John Woolrich’s two pieces contrast different moods. A Presence of Departed Acts is built on a series of eleven piano chords providing the backbone of a structure on which the other instruments build upon. The mood is that of remembrance, punctuated with outbursts of astringency. A Dramolet features piano chorales which bookend playful interchanges between clarinet and cello, and moments of lyrical reflection. The members of the Composers Ensemble showed here, as they did all evening, why they are so highly regarded in contemporary music, with performances of these works which were highly committed and quite thrilling.
Huw Watkins’s delightful miniature Dream is a nod in the direction of Bartók’s Contrasts, and benefited from the Ensemble’s razor-like precision in the portrayal of the folk-inspired melodies.
Able to adapt themselves to any mood, the Ensemble brought out the shifting, contrasting moods of Morgan Hayes’s recent Dances on a Ground, a lighter work in the context of much of the angst of the other pieces, and staccato interchanges brought the work to an amusing conclusion.
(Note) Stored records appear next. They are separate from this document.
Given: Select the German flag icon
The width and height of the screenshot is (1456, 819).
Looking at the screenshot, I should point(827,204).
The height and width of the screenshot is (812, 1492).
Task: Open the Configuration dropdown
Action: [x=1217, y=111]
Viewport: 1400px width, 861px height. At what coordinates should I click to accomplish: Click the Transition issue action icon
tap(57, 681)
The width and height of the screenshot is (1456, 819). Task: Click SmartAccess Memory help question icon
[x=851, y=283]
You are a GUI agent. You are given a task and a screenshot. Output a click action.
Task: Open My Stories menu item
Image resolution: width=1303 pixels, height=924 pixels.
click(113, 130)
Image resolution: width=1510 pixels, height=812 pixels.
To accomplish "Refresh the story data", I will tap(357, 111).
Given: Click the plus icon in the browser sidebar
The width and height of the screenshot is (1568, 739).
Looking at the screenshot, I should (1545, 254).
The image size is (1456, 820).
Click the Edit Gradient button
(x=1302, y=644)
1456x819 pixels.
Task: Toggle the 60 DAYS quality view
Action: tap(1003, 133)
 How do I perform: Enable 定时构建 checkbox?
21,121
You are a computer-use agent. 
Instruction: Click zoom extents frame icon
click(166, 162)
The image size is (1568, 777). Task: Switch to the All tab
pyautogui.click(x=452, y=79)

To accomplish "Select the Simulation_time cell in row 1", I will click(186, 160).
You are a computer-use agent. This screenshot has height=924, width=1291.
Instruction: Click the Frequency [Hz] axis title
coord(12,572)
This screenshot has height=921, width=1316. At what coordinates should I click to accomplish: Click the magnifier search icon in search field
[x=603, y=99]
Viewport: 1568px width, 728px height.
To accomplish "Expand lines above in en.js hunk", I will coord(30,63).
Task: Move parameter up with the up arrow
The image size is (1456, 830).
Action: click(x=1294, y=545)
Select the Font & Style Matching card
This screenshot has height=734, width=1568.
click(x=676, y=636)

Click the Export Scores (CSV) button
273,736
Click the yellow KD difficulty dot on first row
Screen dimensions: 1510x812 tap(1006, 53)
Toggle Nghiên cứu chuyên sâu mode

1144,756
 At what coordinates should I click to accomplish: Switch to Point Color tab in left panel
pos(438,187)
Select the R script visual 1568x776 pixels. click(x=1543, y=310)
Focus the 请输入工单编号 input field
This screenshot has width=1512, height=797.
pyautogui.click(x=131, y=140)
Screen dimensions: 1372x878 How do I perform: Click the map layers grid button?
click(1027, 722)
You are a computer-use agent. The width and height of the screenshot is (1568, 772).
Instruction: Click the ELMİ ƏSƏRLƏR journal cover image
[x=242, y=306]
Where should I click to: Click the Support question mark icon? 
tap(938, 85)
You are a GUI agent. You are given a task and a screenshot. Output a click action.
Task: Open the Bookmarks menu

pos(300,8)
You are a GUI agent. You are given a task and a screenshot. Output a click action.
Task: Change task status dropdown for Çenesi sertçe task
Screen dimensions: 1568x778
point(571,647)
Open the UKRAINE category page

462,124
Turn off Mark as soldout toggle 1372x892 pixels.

Gerald Barry’s trio In the Asylum is typical of this composer – in the way his music is uncompromisingly presented – constantly verging on extreme emotion. The opening tentative passages are taken up by the violin, exploding into real anger with the introduction of the other instruments. The trio of piano, violin and cello was pushed to limits by the force of the storm in the central section, eventually blowing themselves out into a coda of muted piano chords.
Court Studies was adapted by Adès from his opera the “The Tempest”. Scored for piano, clarinet, violin and cello and consisting of six continuous movements it is a sparkling piece, full of Elizabethan references and dances. Pleasing was the way the players brought out the playfulness and inventiveness of Adès’s writing, at times teetering into self-conscious brilliance but always hugely engaging.